11. but contain any one the reproductive material or the harvesting part of transgenic plant of claim 1-9 of the transgenic plant cells of claim 10.

12. recombinant nucleic acid molecules comprises:

(a) guarantee the promotor of in plant, transcribing; And effectively connect

(b) nucleotide sequence, when it was transcribed in vegetable cell, it caused endogenous adenylate kinase 3 enzymic activity to reduce in described vegetable cell; And alternatively

(c) transcription termination signal.

13. the recombinant nucleic acid molecules of claim 12, wherein the nucleotide sequence that limits in (b) is the nucleotide sequence of the nucleic acid molecule that limits in any one of claim 1-7.

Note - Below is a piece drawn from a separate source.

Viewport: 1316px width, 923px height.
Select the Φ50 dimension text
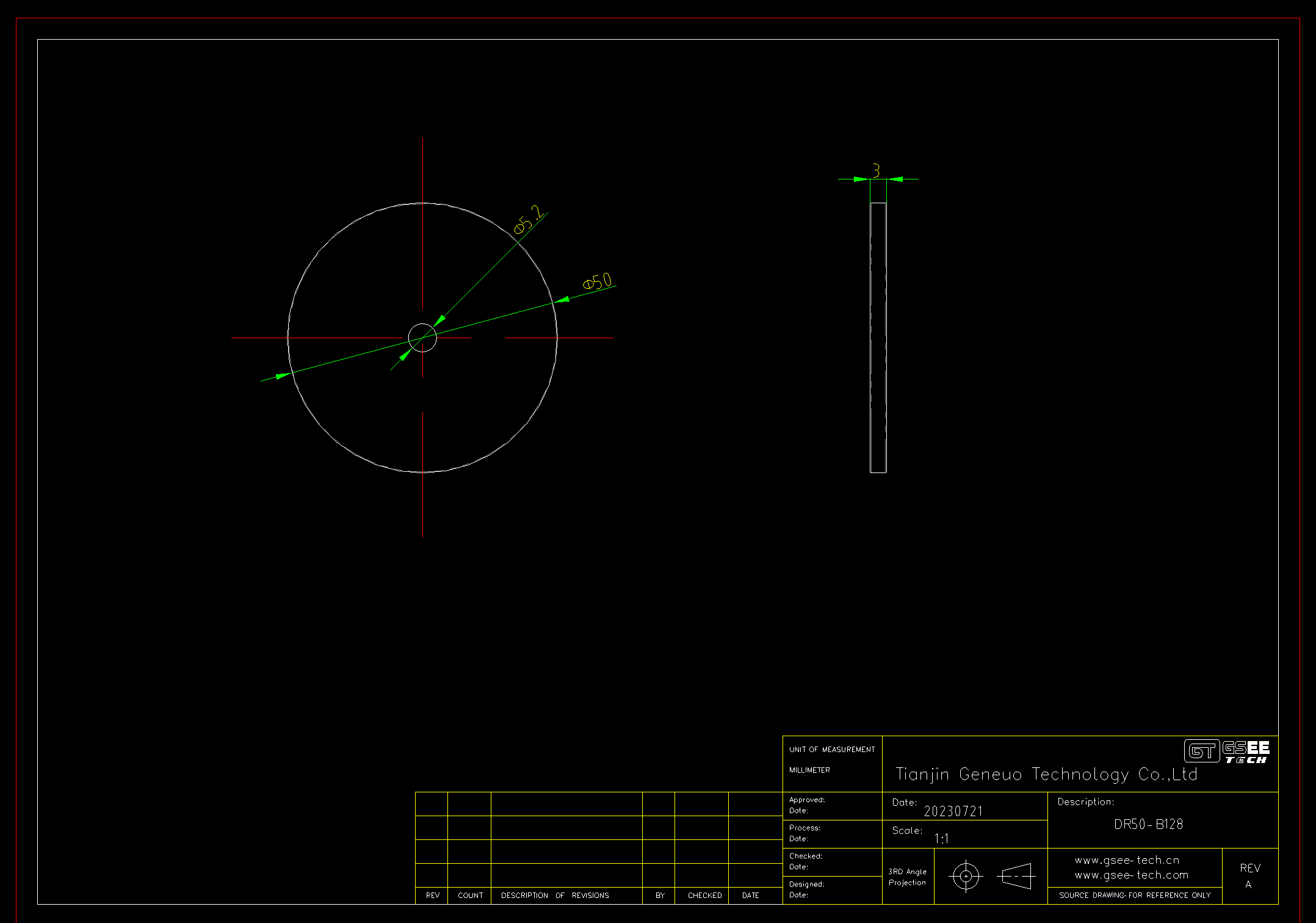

Store the production method of transgenic plants that the output of position, organ or tissue increases 14. show starch accumulation increase and/or starch, may further comprise the steps:

(a) with nucleic acid molecule introduced plant cell, its existence in the genome of described plant causes endogenous adenylate kinase 3 enzymic activity reduction in the vegetable cell;

(b) will be from the cell transformed regeneration plant that step (a), produces; And alternatively

(c) produce the offspring from the transgenic plant that step (b), produce.

15. the purposes of the recombinant nucleic acid molecules of claim 12 or 13 in the transgenic plant that the output of producing increase of demonstration starch accumulation and/or starch storage position, organ or tissue increases.